## What this task involves
Rewrite everything from the line containing "You are a computer-use agent. Image resolution: width=260" down to the line containing "coord(124,37)", with "invert selection" changed to "reverse selection" and nothing else altered.

## Supplied data

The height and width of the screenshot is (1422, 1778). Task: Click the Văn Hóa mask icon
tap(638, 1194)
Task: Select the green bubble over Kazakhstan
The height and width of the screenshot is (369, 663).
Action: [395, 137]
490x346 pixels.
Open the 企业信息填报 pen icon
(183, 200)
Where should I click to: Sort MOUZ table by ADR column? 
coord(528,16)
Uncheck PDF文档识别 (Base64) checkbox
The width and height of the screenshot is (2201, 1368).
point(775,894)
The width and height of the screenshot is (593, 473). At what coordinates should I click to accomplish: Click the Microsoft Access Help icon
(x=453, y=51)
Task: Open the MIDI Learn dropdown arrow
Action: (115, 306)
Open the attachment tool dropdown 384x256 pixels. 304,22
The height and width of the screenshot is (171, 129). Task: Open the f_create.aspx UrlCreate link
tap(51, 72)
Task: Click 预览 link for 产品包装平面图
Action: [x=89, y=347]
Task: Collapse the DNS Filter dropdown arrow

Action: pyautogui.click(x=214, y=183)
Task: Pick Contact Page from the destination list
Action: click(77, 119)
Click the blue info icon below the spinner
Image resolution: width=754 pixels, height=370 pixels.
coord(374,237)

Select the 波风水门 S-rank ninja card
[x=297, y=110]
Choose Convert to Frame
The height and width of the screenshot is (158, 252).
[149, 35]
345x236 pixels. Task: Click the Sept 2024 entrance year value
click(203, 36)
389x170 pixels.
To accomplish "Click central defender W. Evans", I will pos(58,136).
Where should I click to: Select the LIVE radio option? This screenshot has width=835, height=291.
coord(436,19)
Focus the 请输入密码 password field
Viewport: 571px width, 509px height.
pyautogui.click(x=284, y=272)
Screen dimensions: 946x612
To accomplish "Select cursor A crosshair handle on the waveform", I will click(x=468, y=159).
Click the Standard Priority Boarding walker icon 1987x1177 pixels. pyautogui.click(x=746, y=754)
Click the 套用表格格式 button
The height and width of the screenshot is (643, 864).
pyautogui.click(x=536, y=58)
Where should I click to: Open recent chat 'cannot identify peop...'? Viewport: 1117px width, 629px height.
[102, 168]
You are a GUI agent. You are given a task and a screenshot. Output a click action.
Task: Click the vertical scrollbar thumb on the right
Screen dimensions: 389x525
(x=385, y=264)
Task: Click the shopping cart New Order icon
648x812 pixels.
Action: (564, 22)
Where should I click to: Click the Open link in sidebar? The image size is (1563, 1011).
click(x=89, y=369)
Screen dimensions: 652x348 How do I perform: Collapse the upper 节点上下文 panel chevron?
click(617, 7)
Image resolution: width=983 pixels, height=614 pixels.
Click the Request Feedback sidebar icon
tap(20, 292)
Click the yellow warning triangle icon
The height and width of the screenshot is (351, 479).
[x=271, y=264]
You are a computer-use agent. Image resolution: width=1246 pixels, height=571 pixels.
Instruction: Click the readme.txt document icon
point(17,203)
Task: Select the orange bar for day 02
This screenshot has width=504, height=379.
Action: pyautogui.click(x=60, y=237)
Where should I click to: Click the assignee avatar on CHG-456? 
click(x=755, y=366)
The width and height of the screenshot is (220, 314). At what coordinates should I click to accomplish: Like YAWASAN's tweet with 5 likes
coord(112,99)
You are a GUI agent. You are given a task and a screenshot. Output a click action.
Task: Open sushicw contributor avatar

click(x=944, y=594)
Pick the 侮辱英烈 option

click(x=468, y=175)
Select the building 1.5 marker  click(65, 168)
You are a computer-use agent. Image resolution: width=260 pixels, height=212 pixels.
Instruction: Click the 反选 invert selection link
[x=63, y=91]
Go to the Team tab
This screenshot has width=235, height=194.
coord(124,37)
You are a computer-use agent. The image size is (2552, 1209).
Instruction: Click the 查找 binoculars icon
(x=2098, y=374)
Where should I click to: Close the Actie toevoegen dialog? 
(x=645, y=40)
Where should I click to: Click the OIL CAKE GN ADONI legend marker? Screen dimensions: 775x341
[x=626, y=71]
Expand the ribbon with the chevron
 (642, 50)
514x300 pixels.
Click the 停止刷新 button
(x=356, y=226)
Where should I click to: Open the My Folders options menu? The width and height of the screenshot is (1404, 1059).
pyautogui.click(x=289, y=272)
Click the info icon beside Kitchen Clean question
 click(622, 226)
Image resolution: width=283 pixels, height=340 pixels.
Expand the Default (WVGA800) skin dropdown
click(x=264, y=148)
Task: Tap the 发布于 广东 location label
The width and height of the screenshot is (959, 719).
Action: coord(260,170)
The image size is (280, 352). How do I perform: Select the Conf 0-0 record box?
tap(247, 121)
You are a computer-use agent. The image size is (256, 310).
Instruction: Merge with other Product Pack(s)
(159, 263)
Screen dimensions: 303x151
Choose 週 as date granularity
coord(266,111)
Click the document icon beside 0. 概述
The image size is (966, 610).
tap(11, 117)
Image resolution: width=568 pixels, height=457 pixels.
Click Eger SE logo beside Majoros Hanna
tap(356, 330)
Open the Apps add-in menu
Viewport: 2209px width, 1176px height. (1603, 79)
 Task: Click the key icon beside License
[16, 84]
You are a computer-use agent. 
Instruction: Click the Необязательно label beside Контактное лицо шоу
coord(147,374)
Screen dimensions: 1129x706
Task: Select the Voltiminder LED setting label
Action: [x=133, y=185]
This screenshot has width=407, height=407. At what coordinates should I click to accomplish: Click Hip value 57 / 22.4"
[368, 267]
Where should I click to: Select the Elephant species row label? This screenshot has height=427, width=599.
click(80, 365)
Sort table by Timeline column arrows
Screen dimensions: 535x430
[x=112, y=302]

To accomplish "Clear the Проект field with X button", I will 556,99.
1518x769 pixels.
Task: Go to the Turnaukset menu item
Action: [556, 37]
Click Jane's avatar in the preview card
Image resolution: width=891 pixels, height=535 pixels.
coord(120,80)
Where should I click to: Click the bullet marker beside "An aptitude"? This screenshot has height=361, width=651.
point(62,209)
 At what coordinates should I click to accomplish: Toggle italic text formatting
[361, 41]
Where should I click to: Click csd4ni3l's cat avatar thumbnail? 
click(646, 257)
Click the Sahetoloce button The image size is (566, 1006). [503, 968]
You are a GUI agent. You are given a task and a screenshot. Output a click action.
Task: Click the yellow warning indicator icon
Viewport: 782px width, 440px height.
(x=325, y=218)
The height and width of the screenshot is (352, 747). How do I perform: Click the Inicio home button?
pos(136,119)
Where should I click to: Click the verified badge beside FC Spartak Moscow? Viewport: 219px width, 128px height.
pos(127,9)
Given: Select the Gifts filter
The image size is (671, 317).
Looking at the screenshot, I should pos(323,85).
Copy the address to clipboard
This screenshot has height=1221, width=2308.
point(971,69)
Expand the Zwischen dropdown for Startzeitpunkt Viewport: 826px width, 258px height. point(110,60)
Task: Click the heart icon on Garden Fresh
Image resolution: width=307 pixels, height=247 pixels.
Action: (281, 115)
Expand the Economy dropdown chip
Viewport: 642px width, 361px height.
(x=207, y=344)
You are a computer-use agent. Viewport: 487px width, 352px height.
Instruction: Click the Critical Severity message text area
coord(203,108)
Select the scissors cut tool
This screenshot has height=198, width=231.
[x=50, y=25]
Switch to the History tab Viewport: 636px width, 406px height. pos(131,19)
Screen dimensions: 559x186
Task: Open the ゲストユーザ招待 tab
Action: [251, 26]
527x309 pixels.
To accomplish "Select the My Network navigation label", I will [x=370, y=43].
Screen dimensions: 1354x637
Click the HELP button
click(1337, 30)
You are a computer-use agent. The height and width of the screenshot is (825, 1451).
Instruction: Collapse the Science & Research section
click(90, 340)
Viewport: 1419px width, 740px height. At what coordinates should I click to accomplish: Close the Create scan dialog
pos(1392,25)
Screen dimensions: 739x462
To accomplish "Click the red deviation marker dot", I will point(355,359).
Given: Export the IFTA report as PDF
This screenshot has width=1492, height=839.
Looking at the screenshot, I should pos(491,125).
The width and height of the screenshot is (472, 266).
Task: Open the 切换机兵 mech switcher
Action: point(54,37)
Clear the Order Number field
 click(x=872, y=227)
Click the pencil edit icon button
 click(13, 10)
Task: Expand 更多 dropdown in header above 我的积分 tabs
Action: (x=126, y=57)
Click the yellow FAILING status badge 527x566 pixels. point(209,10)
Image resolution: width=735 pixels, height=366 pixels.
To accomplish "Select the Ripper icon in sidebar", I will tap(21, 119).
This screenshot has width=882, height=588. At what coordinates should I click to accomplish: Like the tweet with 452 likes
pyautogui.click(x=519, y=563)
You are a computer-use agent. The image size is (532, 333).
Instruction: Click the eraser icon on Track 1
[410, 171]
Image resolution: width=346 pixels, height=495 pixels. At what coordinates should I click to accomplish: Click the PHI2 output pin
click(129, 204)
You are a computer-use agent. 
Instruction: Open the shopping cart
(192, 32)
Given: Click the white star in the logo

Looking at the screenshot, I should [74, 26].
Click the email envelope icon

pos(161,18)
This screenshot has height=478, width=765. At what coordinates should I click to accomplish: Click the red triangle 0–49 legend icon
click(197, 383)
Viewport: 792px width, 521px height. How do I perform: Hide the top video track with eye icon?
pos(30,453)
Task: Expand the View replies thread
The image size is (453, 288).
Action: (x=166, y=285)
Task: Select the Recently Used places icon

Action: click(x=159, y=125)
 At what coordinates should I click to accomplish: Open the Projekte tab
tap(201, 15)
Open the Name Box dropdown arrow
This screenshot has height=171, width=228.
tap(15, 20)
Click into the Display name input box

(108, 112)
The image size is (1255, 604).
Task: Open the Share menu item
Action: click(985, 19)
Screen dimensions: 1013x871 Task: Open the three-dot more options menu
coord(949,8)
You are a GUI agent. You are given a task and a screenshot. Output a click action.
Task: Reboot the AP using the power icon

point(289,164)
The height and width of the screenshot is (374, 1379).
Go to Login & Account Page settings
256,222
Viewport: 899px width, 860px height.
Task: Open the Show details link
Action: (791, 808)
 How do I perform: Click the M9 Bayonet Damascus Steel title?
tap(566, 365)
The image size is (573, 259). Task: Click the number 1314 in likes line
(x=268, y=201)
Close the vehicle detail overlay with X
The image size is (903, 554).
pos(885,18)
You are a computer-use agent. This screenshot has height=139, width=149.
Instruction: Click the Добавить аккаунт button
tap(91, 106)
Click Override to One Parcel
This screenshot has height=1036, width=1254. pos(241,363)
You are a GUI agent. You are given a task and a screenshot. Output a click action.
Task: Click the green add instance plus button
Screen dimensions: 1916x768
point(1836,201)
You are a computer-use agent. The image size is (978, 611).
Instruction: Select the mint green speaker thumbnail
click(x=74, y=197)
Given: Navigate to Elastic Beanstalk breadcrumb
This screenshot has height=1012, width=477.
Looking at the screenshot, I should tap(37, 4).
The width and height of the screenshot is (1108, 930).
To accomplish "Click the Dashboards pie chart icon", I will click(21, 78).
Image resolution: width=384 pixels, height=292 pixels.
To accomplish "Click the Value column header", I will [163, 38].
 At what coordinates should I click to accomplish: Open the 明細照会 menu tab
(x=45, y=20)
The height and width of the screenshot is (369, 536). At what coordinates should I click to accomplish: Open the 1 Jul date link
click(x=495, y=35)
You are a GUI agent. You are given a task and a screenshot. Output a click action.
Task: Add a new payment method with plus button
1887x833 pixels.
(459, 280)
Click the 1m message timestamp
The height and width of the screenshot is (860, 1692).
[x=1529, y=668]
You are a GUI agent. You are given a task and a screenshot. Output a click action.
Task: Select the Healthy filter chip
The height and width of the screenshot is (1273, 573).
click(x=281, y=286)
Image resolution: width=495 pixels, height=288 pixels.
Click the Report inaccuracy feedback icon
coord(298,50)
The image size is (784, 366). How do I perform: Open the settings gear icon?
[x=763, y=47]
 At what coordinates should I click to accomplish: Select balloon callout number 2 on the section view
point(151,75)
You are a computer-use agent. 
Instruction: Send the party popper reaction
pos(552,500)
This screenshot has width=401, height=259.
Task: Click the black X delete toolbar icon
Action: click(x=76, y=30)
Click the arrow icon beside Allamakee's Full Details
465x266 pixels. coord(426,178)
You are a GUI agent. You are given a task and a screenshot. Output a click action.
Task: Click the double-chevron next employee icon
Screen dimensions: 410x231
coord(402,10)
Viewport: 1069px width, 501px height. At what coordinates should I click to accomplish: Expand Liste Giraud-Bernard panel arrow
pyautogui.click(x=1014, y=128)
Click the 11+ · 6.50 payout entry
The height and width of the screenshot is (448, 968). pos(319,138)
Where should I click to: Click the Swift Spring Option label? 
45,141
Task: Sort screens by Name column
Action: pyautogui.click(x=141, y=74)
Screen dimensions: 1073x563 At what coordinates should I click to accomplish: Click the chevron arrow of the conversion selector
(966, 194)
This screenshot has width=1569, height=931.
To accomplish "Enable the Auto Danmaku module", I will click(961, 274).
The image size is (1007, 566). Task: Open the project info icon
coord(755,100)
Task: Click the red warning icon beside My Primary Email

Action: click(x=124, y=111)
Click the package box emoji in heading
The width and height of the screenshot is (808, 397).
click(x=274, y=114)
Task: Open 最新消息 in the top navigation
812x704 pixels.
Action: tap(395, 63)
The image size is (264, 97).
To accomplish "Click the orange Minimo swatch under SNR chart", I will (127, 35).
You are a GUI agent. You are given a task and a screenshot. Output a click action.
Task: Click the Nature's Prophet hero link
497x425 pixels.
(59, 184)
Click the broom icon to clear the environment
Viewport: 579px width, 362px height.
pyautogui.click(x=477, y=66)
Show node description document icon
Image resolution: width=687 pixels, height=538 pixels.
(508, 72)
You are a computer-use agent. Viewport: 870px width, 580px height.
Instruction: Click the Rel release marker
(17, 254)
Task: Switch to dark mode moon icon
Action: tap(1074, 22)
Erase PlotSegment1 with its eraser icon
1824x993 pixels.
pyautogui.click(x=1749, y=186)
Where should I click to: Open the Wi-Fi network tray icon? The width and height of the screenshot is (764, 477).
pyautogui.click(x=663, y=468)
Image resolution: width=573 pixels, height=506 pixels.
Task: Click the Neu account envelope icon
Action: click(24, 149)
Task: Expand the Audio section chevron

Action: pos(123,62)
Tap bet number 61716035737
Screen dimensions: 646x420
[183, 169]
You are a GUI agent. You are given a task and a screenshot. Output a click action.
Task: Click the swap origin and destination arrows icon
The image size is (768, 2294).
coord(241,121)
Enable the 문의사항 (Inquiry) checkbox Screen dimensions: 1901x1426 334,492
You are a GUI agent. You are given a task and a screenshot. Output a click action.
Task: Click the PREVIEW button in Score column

## Response below
You are a computer-use agent. Image resolution: width=260 pixels, height=212 pixels.
Instruction: Click the 反选 reverse selection link
[x=63, y=91]
Go to the Team tab
This screenshot has width=235, height=194.
coord(124,37)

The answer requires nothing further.